Come to think of it, after remembering the servitude of youngsters on a dirt farm a couple generations ago, I’d have welcomed genetic engineering. We kids could have played baseball while the genetically altered crops fended for themselves.
For Bugs (and Us), a New Ballgame

But now that we, the budding farmers of yore, are grown and past the time of hand-to-hand combat with pests, weather woes, weeds and such, we aren’t about to accept without question the fiddling around with the genes - in our corn, beans, grains, pigs, livestock and other things including cotton and tobacco. We want to know something about what’s going on.

In the past decade, genetic engineering, to use the highfalutin term, has taken over in much of the farmland across our nation - to the glee of the bean counters at biotech companies, Monsanto among others. It has come about as stealthily as the attack of the terrorists who toppled the World Trade Center and a wing of the Pentagon.

They who formulate the seeds are like mothers: ‘Don’t ask what it is, eat it, it’s good for you.’ But unlike mothers, they have their welfare, not ours, in mind. They want to make not just a buck but lots of them.

And they’ll do just that if the GMO way of farming wins out in the end - which at this point remains to be seen. A lot remains to be seen, and those who knowingly or unknowingly end up eating, wearing or smoking the products of genetic tinkering can get so much more than a glimpse of the background of it all in Bill Lambrecht’s new book, Dinner at the New Gene Cafe.

Better Not Miss Bill’s ‘Dinner’
Bill, co-founder of Bay Weekly, has taken a complicated subject and broken it down to what we can understand. He’s also added much interest, even excitement, as we witness the battles between the industry and the consumers. His is a story of arrogance versus ignorance: the arrogance of those who say ‘plant it’ to farmers and ‘eat it’ to us; ignorance on our part because we don’t know much about genetic engineering.

There could come a time when we won’t even have a choice. Even our government is helping to keep us in the dark. Would you believe those who sell products subjected to genetic tinkering are not allowed to caution us that they are? If they’re not, that can’t be advertised, either. That’s just one of a myriad of things you can learn about in Bill’s book.

You can learn how organic products play a role in all of this, how industry is gobbling up all the seed companies and the possibility of the gene pool of unadulterated original seeds going dry. We learn how consumers and some farmers have waged open and behind-the-scenes warfare against GMOs, and the price they have paid.

For the St. Louis Post-Dispatch, Bill has covered the issue of GMOs since the beginning. He’s lived, visited and talked with all the players, and he shares his insight in a straightforward way that keeps a reader on edge wondering: What can happen next? What will our next meal have in it? Will we wise up before it’s too late?

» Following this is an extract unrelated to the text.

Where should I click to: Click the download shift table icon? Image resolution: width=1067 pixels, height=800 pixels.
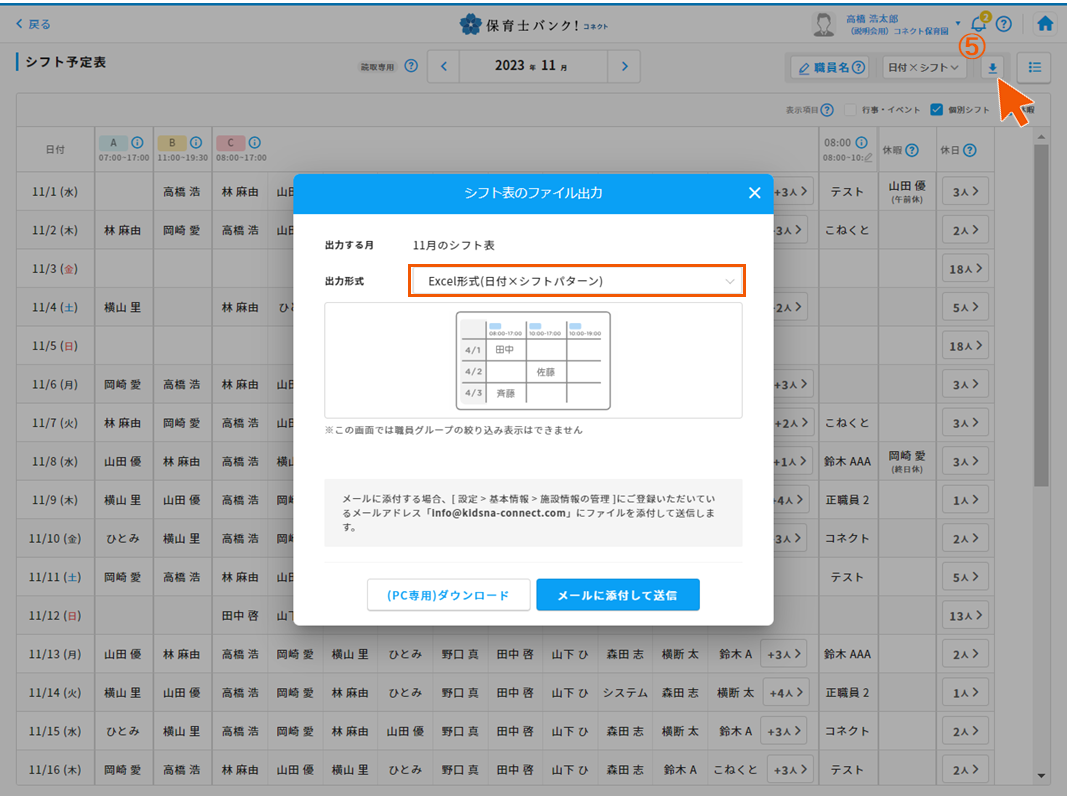point(992,67)
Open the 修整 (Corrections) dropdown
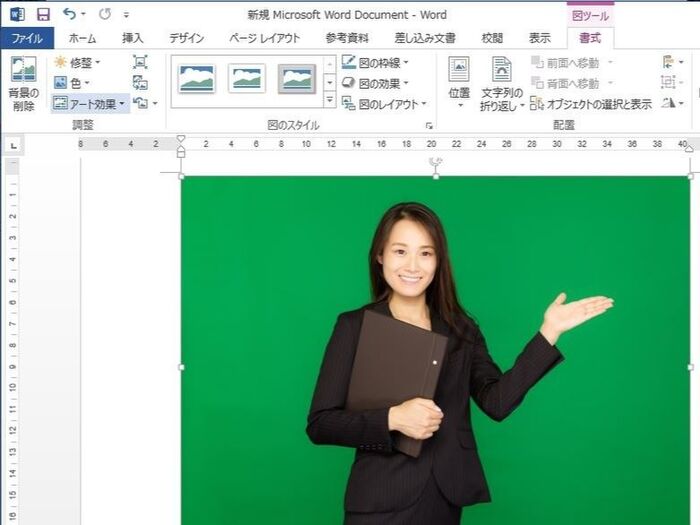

Do we realize that when scientists play games with genes they change seeds, which changes crops, which in turn changes what we eat? If we are what we eat, doesn’t this change us? Are the changes for better or worse? I’m not for change unless for the better - and there’s no way of knowing at this point. Alas, the jury is still out.

We learn it all could have been avoided here and elsewhere had not the industry been so greedy, impatient and evasive. Had there been an honest facing of the facts Henry Wallace spoke of.

And for a little suspense, read Bill’s report on his attempt to raise a tiny patch of pirated soybeans at his Fairhaven home in Chesapeake Country. It’s a darned interesting and informative read - especially for anyone who eats and wants to know what they’re eating.